WHAT YOU HAVE TO DO. Go to the line holding "Contact Us (51, 2185)" in the entries below and write out exactly every line down to and including the line holding "[Subscribe] (237, 2048)".

DATA EXCERPTS.
◆ ◆ ◆ ◆

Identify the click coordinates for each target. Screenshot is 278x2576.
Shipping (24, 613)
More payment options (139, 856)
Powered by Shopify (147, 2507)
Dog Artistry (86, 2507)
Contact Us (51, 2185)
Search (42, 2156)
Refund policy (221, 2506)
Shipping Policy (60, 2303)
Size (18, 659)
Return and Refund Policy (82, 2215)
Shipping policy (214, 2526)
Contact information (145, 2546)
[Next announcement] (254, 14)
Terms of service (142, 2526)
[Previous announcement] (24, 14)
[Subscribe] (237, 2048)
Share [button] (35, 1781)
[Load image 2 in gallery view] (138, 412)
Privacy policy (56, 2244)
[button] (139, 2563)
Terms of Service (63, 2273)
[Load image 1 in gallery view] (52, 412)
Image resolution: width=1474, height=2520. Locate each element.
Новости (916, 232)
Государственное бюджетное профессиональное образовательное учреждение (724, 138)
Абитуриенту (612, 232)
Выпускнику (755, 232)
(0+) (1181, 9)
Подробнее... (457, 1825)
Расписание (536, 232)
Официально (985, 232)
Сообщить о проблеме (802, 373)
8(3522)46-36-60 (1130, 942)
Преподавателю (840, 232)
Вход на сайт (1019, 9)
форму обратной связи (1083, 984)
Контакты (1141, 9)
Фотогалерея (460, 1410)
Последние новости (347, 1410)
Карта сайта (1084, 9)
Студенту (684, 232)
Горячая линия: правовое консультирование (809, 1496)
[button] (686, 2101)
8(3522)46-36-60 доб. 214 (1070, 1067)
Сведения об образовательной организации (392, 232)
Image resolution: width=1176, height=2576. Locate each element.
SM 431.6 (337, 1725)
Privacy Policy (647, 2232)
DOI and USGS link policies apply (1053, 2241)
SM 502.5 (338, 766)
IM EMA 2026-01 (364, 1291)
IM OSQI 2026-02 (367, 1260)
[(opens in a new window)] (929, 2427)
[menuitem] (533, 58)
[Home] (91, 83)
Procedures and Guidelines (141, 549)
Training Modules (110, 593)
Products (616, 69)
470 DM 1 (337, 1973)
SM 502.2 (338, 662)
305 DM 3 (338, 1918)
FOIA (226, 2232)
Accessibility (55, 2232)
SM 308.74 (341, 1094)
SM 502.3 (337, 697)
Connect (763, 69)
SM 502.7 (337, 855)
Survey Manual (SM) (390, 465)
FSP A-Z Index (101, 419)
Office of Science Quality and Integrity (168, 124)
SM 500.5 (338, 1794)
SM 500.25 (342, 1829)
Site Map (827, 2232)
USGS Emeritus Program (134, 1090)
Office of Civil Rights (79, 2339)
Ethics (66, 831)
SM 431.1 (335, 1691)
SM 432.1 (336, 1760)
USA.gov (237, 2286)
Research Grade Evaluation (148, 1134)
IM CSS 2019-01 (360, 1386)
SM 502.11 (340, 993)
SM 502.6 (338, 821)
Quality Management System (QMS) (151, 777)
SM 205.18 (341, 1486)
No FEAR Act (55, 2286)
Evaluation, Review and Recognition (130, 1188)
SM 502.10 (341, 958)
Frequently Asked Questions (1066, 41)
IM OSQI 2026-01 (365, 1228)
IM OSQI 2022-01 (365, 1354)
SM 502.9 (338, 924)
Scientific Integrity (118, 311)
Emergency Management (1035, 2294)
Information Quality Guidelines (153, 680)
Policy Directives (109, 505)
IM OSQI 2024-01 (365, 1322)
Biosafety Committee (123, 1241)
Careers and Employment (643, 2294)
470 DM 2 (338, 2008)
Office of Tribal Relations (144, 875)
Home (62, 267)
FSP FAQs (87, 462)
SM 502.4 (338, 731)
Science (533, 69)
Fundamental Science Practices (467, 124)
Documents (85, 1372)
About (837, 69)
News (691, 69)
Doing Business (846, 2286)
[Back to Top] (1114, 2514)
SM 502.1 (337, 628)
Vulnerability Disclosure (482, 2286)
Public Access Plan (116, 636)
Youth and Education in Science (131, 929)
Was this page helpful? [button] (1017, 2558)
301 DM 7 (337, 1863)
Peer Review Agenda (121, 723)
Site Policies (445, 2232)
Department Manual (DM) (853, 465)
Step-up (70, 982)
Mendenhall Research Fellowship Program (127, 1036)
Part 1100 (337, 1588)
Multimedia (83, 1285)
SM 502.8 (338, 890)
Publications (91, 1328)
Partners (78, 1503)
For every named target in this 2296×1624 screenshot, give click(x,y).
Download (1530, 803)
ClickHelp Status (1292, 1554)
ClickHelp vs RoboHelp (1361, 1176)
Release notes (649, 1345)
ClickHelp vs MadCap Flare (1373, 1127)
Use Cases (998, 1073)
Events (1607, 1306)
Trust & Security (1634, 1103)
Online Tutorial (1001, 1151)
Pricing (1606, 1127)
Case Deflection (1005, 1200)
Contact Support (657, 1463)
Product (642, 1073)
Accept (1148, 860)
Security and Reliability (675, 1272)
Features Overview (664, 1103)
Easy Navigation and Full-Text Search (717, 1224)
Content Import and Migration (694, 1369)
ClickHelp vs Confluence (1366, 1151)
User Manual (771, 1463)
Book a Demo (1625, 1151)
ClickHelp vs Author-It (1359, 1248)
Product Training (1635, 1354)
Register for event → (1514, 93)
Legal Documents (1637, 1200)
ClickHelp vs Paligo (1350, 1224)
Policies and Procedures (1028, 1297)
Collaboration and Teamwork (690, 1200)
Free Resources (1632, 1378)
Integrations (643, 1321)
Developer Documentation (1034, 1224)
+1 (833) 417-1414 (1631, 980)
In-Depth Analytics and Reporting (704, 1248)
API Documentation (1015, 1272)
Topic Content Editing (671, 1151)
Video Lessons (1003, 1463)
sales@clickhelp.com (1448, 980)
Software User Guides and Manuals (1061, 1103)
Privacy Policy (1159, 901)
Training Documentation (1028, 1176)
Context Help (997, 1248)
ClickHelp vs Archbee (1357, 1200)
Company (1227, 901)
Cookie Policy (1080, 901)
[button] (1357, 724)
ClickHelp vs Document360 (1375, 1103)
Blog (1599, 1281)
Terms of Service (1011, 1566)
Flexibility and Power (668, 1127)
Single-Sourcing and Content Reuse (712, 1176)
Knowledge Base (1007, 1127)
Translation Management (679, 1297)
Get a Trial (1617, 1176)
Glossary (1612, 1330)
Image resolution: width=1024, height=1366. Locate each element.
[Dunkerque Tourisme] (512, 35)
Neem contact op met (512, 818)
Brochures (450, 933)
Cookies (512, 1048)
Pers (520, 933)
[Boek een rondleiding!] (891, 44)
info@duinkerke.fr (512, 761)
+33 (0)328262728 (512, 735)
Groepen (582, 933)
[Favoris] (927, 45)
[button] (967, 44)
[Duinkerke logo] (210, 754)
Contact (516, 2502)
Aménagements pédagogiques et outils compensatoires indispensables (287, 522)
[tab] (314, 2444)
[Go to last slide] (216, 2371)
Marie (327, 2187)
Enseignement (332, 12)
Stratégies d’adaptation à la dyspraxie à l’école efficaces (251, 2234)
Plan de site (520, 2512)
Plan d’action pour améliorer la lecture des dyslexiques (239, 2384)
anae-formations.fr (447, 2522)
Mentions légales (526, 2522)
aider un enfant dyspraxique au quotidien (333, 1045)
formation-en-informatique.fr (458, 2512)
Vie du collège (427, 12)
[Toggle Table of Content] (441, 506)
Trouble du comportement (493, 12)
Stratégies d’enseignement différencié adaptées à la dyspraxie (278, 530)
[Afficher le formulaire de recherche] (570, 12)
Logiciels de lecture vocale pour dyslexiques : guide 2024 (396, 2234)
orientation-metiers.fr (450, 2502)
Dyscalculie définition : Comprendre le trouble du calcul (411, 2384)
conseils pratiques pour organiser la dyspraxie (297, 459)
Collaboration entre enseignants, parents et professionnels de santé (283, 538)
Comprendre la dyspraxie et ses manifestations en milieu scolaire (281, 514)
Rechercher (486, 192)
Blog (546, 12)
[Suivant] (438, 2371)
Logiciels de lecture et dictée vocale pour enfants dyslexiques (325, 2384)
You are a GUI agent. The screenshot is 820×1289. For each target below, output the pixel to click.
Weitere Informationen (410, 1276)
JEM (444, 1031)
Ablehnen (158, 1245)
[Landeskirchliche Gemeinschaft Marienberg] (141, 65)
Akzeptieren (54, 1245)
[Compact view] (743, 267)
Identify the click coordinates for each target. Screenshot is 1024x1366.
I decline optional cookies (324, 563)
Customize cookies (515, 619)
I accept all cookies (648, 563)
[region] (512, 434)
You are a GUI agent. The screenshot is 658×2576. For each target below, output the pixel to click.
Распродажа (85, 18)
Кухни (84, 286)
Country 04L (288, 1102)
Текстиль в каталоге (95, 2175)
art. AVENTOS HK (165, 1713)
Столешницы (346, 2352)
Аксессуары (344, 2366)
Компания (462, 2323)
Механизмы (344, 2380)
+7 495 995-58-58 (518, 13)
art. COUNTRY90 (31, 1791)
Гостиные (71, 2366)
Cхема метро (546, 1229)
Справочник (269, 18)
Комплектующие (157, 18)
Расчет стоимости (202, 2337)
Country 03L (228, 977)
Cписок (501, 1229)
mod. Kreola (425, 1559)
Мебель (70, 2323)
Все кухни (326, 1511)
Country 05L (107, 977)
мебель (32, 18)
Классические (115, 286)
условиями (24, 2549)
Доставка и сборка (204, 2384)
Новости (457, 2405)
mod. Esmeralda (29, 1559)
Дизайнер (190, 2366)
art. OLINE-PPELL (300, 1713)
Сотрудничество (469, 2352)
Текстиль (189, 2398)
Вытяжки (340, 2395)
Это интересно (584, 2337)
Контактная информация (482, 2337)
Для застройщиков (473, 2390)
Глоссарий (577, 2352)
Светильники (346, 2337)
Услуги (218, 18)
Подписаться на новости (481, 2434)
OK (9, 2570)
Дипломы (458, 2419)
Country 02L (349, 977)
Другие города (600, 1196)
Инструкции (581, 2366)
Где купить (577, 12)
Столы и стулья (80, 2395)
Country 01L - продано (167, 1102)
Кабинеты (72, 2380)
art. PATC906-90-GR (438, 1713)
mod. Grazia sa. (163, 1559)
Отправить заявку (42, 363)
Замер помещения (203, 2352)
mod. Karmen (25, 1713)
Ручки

◆ ◆ ◆ ◆

EXPECTED OUTPUT.
Contact Us (51, 2185)
Search (42, 2156)
Refund policy (221, 2506)
Shipping Policy (60, 2303)
Size (18, 659)
Return and Refund Policy (82, 2215)
Shipping policy (214, 2526)
Contact information (145, 2546)
[Next announcement] (254, 14)
Terms of service (142, 2526)
[Previous announcement] (24, 14)
[Subscribe] (237, 2048)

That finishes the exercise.